Okay, so why can't the GDScript implementation do this check?

func fmod(a: float, b: float) -> float:
    var x := Math.fmod(a, b)
    if is_equal_approx(x, b) and is_zero_approx(x):
        return 0.0
    return x

Or at least add an alternative function (fmod_safe) to do this check? Even if it is slower, I am ready to accept it.

timothyqiu commented 3 years ago

@dalexeev The current precision is honored, but 0.1 has an infinitely repeating fraction in binary.

Like the result of decimal 1 ÷ 7 = 0.142857142857... is repeating the 142857 part. The result of binary 1 ÷ 1010 (decimal 1 ÷ 10) = 0.000110011... is repeating the 0011 part. The float64 format provides 52 significant figures, so the best you can store is 0.0001100110011001100110011001100110011001100110011001101 (which is 0.1000000000000000055511151231257827021181583404541015625 if you convert it to decimal, and still prints 0.1 as the print function shows about 6 digits by default).

Your a - int(a / b) * b version is "mathematically correct" by accident because it introduces extra rounding errors during the calculation: the value has to be truncated to 52 significant figures after evaluating each operator. These rounding errors are what fmod is trying to avoid.
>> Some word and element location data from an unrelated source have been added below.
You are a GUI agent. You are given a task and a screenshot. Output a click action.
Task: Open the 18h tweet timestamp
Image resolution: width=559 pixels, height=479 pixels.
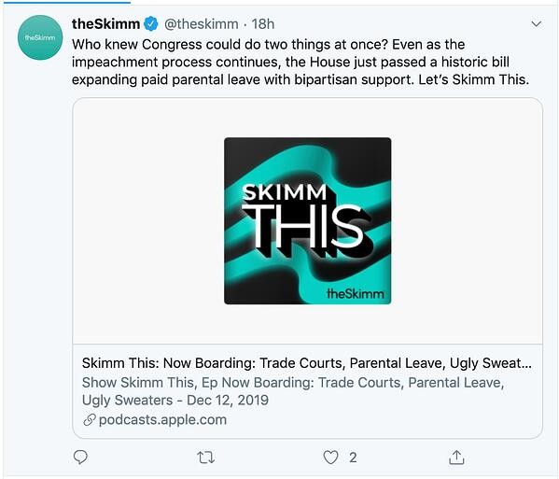(x=263, y=24)
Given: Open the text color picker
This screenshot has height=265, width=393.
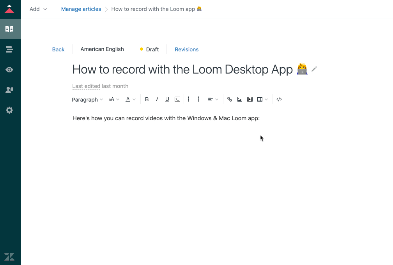Looking at the screenshot, I should tap(130, 99).
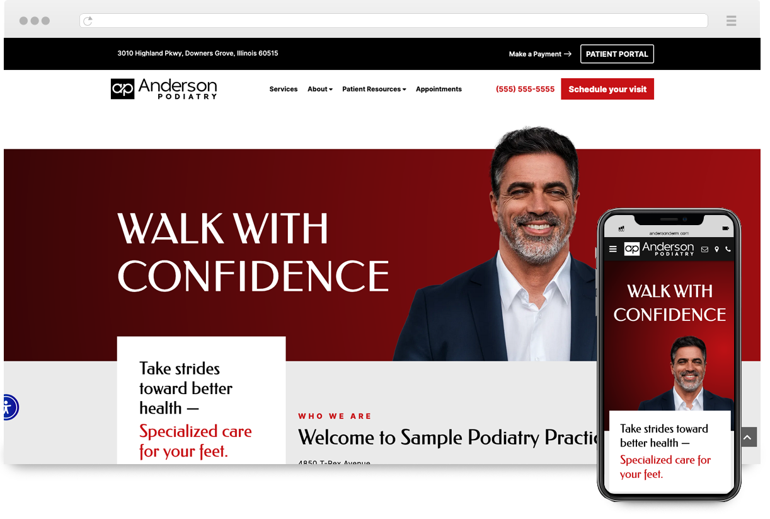Tap the mobile envelope email icon
Viewport: 770px width, 519px height.
[705, 249]
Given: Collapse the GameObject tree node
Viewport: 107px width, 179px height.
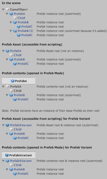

a / b: 110111.1 ÷ 0.0001100110011001100110011001100110011001100110011001101

1000101010.11111111111111111111111111111111111111111111011101010100000 ... also infinitely repeating
1000101011.000000000000000000000000000000000000000000 up to 52 digits, extra digits rounded

int(a / b) * b: 1000101011 * 0.0001100110011001100110011001100110011001100110011001101

110111.1000000000000000000000000000000000000000000000001101111 not decimal 555
110111.1000000000000000000000000000000000000000000000 up to 52 digits, extra digits rounded
aaronfranke commented 3 years ago

@dalexeev This very likely shouldn't be done in GDScript's fmod, as it makes things slower and may not even be desired in some cases. An alternative function could be considered, but I think the best option is just to define this function in projects that need it. Maybe you could propose adding this function to Goost or some other project?

dalexeev commented 3 years ago

Maybe you could propose adding this function to Goost or some other project?
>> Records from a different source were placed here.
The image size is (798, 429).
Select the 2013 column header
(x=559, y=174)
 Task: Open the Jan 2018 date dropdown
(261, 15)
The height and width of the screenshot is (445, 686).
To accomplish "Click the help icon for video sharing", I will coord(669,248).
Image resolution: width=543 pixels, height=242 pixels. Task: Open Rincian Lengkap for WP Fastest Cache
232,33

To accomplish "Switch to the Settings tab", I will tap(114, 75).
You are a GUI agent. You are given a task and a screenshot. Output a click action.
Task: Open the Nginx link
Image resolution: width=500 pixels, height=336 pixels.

If the official documentation will have a link to the correct solution to the problem, I agree.

reduz commented 3 years ago

I suggest we add a warning (that can be disabled) in GDScript when users do float == 0 or float != 0. Maybe even against just int. This happens often and is unexpected enough that users end up confused.

Something like "Comparison of floating point against integer value may fail due to natural inaccuracy of decimals. Suggest is_equal_approx(a,b) instead." or similar. Tagging @vnen

dalexeev commented 3 years ago

Let's just add a warning to the documentation and close this issue. Since this problem really arises even at the stage of representing the literal of a number in binary form, before that fmod starts computation. This is a float issue, not Godot.

But, I believe that this really should be a "WARNING:", not a "Note:", because this behavior can cause not just small inaccuracies, but give qualitatively different, not expected, wrong results.